- Written tasks -
A) In the patch cover letter, take the part that opens with the words containing "0 siblings, 4" and closes with "in the kvm_async_pf_task_wait_schedule.", and write it out again with "customer" changed to "client".
B) List every KVM function that the patch cover letter names.

* [PATCH v2 0/3] Fix a lost async pagefault notification when the guest is using SMM
@ 2025-10-15 3:32 Maxim Levitsky
2025-10-15 3:32 ` [PATCH v2 1/3] KVM: x86: Warn if KVM tries to deliver an #APF completion when APF is not enabled Maxim Levitsky
` (3 more replies)
0 siblings, 4 replies; 6+ messages in thread
From: Maxim Levitsky @ 2025-10-15 3:32 UTC (permalink / raw)
To: kvm
Cc: x86, Thomas Gleixner, Paolo Bonzini, Ingo Molnar, linux-kernel,
Sean Christopherson, Borislav Petkov, H. Peter Anvin, Dave Hansen,
Maxim Levitsky
Recently we debugged a customer case in which the guest VM was showing
tasks permanently stuck in the kvm_async_pf_task_wait_schedule.
This was traced to the incorrect flushing of the async pagefault queue,
which was done during the real mode entry by the kvm_post_set_cr0.
This code, the kvm_clear_async_pf_completion_queue does wait for all #APF
tasks to complete but then it proceeds to wipe the 'done' queue without
notifying the guest.
Such approach is acceptable if the guest is being rebooted or if
it decided to disable APF, but it leads to failures if the entry to real
mode was caused by SMM, because in this case the guest intends to continue
using APF after returning from the SMM handler.

Some records
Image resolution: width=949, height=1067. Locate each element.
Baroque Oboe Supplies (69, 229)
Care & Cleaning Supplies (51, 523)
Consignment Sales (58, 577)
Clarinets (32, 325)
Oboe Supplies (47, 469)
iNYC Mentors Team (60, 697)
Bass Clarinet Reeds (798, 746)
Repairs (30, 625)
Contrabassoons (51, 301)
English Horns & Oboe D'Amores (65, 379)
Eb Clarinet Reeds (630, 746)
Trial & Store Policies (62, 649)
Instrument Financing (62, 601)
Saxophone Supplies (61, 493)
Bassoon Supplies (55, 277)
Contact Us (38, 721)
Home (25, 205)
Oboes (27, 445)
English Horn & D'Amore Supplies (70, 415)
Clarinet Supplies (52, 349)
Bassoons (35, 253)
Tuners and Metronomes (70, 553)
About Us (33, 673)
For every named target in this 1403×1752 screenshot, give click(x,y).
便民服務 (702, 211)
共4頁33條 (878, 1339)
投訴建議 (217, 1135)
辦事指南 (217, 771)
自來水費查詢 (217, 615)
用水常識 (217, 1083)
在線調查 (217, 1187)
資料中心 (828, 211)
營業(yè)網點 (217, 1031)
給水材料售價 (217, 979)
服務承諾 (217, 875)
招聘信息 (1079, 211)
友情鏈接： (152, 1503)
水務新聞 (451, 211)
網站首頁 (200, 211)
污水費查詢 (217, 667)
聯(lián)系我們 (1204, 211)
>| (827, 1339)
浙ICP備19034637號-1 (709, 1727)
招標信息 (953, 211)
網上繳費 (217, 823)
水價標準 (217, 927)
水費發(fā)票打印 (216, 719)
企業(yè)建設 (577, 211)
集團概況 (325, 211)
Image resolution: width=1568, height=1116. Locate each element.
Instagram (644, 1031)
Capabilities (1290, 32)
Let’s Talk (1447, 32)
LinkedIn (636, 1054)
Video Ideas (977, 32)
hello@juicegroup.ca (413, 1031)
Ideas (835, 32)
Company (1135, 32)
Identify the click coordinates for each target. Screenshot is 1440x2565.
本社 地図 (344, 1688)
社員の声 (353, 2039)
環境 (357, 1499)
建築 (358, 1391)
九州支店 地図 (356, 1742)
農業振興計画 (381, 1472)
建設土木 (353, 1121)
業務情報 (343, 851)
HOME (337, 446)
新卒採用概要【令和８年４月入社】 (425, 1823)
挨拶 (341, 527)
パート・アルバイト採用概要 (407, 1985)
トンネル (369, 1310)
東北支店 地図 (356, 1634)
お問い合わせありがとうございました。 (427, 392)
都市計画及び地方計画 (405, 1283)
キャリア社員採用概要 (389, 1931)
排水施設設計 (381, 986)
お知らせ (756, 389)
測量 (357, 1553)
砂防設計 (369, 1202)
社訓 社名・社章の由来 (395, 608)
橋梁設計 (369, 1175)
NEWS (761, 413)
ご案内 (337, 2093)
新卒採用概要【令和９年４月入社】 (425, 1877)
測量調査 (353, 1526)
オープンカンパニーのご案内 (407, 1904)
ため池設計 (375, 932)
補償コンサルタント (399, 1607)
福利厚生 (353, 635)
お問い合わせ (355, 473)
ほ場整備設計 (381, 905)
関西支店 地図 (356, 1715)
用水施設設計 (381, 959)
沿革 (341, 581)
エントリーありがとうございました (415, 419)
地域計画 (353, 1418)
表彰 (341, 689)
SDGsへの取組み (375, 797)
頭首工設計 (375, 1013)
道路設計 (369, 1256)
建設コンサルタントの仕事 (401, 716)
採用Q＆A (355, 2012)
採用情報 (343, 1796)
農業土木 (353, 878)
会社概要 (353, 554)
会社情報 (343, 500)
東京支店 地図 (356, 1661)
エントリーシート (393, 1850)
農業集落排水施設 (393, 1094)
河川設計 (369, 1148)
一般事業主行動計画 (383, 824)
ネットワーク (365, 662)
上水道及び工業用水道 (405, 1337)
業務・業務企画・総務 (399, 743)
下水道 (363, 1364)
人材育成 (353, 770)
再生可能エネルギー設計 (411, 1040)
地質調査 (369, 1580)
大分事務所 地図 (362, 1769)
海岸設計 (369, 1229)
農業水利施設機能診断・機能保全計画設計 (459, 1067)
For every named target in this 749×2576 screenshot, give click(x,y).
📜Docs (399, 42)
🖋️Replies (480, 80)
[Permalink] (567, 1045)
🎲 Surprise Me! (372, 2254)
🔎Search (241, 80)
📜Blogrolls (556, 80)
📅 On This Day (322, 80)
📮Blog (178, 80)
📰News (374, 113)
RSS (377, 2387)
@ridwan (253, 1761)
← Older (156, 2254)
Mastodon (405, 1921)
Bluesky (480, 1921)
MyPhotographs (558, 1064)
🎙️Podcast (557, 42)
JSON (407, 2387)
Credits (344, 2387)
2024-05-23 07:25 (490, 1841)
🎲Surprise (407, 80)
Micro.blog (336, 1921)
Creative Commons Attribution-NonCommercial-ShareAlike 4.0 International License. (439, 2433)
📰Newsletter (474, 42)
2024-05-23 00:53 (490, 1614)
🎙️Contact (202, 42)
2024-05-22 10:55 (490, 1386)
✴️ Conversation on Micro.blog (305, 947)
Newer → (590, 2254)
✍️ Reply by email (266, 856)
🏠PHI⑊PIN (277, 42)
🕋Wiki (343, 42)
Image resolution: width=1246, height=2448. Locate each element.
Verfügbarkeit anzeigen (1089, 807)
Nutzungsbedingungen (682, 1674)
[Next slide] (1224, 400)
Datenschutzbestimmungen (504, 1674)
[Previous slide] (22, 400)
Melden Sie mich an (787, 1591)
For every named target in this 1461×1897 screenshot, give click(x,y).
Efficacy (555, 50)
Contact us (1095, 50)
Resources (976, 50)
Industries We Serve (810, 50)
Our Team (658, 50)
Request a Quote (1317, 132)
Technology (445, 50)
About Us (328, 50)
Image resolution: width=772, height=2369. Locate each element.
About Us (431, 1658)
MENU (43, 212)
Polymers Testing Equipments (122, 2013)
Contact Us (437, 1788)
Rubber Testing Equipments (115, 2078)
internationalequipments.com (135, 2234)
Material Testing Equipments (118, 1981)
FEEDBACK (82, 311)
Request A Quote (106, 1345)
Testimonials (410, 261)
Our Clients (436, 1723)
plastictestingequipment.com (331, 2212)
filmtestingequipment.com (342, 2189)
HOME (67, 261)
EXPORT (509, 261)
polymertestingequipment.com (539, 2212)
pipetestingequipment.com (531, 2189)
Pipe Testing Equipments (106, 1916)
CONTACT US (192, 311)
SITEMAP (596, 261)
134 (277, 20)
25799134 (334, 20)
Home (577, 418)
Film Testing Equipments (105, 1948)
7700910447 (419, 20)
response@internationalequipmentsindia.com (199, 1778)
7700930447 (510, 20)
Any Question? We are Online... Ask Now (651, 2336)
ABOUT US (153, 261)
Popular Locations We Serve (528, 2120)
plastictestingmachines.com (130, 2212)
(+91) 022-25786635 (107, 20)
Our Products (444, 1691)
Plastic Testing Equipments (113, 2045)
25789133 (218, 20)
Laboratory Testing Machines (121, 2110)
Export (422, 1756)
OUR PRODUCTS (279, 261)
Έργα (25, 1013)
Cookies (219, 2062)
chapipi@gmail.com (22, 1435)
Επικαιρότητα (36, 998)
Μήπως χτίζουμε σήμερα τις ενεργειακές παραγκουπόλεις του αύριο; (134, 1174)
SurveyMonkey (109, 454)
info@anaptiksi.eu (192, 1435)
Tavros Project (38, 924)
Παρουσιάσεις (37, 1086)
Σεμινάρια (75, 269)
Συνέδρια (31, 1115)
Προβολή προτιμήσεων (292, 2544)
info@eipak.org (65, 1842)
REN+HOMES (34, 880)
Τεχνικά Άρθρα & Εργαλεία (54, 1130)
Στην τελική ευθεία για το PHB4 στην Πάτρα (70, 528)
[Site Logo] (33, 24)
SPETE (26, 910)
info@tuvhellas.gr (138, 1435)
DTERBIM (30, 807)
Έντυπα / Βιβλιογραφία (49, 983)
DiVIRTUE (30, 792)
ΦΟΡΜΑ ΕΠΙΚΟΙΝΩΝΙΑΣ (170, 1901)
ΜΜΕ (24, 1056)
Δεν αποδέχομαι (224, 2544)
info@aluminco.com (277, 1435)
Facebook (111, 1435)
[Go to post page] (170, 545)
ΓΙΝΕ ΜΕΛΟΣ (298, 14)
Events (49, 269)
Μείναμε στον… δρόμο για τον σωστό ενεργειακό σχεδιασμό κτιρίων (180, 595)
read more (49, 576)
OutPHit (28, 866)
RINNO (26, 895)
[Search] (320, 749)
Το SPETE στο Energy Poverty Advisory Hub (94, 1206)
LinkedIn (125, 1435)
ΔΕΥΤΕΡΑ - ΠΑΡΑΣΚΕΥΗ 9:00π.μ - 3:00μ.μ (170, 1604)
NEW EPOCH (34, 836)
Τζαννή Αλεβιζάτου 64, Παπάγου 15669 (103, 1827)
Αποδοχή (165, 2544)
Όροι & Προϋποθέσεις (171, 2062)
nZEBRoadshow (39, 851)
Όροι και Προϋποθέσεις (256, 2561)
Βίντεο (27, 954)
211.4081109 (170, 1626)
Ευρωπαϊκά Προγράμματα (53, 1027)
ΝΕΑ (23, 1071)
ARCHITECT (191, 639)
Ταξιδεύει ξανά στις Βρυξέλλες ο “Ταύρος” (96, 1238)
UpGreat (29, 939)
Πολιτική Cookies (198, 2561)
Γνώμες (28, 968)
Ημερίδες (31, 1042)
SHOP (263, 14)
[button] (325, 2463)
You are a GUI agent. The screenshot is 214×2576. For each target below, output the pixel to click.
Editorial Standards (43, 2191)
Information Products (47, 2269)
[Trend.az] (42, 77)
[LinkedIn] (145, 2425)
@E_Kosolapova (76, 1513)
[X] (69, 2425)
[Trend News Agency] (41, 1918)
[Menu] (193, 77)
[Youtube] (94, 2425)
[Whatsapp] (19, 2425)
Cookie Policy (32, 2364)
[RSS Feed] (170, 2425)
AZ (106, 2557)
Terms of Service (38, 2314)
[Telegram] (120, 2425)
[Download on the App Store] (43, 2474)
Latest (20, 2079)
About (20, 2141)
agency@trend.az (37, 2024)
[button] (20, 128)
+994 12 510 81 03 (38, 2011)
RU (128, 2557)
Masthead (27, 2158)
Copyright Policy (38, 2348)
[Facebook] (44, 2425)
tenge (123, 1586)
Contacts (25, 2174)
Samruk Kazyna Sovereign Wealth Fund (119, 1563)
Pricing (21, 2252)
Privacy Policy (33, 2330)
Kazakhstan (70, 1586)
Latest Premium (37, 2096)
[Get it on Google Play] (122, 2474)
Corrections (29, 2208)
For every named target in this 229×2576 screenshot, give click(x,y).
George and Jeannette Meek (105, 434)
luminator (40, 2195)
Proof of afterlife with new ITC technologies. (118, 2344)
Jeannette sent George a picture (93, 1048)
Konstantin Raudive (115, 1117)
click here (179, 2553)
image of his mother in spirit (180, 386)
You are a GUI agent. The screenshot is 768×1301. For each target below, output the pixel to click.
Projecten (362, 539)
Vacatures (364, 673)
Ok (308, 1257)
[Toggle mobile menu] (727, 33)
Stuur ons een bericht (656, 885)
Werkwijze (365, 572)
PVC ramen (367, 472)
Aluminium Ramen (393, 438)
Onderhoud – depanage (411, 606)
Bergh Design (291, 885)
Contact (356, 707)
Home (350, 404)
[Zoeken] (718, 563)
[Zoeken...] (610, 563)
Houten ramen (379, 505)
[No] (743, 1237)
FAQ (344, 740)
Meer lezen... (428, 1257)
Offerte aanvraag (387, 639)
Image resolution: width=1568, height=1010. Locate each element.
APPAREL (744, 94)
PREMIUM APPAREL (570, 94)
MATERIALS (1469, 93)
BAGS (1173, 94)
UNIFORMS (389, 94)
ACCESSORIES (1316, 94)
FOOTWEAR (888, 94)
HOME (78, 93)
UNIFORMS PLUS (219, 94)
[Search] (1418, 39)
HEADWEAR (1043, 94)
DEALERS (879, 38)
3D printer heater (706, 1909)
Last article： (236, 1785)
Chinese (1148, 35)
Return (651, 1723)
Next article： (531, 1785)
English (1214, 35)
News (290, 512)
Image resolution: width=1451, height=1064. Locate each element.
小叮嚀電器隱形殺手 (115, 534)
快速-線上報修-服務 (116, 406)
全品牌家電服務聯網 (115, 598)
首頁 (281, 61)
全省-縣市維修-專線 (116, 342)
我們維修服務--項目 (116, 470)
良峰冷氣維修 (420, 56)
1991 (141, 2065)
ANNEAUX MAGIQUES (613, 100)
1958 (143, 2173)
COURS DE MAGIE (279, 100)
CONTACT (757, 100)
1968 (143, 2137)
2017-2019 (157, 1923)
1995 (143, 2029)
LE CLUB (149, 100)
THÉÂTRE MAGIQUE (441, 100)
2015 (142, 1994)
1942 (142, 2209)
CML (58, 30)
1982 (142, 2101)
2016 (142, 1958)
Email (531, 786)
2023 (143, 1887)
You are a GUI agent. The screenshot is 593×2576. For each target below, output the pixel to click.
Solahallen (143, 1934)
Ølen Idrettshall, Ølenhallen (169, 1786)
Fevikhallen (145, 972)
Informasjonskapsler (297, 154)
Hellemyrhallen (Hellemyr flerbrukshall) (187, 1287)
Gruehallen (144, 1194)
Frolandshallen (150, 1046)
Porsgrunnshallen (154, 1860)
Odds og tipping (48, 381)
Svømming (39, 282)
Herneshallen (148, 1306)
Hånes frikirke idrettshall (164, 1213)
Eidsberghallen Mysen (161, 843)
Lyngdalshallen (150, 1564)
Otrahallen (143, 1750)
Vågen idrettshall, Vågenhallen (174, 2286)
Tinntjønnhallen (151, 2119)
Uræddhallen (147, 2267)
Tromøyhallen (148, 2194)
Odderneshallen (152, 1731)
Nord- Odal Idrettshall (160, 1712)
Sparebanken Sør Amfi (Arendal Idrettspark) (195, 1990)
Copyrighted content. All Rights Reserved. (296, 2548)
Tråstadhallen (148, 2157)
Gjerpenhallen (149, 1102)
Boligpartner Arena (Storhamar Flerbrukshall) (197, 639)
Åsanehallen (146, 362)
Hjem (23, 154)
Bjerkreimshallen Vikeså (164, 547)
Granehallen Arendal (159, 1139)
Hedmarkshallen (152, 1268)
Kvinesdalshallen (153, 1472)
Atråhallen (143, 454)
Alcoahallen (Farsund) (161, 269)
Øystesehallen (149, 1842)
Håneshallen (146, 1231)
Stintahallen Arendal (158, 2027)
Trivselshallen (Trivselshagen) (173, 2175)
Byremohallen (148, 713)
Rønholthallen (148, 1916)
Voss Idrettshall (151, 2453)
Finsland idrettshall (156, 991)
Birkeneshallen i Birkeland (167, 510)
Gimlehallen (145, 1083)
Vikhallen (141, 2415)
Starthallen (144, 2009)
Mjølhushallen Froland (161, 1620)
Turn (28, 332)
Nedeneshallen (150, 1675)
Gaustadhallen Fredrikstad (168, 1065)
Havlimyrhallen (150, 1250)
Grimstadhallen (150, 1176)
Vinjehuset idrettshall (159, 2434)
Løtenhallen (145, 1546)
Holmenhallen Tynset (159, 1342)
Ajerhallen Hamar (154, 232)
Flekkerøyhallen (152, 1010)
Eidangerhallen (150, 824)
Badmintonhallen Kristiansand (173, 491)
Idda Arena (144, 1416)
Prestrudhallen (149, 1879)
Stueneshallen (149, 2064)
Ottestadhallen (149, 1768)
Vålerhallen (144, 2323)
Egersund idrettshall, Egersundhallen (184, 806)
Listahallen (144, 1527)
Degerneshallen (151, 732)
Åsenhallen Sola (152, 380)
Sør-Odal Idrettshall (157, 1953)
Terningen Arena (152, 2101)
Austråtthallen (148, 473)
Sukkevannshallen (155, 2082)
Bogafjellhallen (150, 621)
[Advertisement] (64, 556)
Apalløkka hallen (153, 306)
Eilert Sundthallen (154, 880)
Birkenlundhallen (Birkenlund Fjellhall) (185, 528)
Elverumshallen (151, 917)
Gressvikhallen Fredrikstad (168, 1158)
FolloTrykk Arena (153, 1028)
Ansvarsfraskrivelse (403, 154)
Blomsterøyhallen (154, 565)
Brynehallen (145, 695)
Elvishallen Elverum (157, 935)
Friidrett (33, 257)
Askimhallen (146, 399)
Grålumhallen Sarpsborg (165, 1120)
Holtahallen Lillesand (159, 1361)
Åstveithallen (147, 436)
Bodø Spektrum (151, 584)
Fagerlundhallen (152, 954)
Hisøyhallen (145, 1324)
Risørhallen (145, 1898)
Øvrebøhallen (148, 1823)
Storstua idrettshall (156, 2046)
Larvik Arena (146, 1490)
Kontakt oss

- The solutions -
A)
0 siblings, 4 replies; 6+ messages in thread
From: Maxim Levitsky @ 2025-10-15 3:32 UTC (permalink / raw)
To: kvm
Cc: x86, Thomas Gleixner, Paolo Bonzini, Ingo Molnar, linux-kernel,
Sean Christopherson, Borislav Petkov, H. Peter Anvin, Dave Hansen,
Maxim Levitsky
Recently we debugged a client case in which the guest VM was showing
tasks permanently stuck in the kvm_async_pf_task_wait_schedule.

B)
kvm_async_pf_task_wait_schedule
kvm_post_set_cr0
kvm_clear_async_pf_completion_queue